● Materials provided
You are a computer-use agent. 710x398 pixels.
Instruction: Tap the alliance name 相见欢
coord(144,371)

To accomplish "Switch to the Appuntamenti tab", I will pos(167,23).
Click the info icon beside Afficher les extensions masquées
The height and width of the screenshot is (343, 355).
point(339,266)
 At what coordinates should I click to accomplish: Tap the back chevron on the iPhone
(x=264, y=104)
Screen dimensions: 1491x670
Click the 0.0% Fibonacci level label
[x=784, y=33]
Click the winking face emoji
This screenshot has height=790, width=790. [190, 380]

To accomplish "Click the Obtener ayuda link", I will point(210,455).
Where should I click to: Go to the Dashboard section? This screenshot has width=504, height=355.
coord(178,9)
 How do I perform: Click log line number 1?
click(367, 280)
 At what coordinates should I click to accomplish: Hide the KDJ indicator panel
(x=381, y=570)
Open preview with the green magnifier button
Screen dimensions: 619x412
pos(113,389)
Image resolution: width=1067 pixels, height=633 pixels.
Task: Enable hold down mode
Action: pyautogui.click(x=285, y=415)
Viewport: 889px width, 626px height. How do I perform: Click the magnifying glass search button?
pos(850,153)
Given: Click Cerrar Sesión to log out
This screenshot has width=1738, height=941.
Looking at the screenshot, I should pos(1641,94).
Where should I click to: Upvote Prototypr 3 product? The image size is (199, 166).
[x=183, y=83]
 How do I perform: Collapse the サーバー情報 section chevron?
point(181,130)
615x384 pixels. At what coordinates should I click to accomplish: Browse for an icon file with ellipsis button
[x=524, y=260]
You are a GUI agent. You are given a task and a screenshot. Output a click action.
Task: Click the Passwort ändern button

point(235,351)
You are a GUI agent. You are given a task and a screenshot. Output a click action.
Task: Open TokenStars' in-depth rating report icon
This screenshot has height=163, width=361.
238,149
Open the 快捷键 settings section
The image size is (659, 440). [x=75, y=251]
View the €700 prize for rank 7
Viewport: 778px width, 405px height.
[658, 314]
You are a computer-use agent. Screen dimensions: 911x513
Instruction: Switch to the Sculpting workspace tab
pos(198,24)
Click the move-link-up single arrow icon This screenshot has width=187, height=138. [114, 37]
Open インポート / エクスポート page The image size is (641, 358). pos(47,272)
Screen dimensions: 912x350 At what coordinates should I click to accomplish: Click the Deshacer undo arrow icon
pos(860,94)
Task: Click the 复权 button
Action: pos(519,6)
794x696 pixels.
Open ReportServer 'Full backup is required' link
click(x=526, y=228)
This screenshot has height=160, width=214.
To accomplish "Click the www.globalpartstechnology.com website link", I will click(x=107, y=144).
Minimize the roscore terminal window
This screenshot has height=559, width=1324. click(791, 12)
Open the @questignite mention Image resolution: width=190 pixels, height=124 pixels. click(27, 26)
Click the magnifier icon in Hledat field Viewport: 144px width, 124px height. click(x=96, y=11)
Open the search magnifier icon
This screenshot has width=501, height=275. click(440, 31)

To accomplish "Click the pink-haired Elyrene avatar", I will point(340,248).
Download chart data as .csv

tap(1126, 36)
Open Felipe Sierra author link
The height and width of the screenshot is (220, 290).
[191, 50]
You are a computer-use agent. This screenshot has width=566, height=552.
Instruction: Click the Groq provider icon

● Task goal
Starting from the line that contains "Open the search magnifier icon", give again every line to the last line of the data, exactly. Include nothing else.

● Response for this exercise
Open the search magnifier icon
This screenshot has width=501, height=275. click(440, 31)

To accomplish "Click the pink-haired Elyrene avatar", I will point(340,248).
Download chart data as .csv

tap(1126, 36)
Open Felipe Sierra author link
The height and width of the screenshot is (220, 290).
[191, 50]
You are a computer-use agent. This screenshot has width=566, height=552.
Instruction: Click the Groq provider icon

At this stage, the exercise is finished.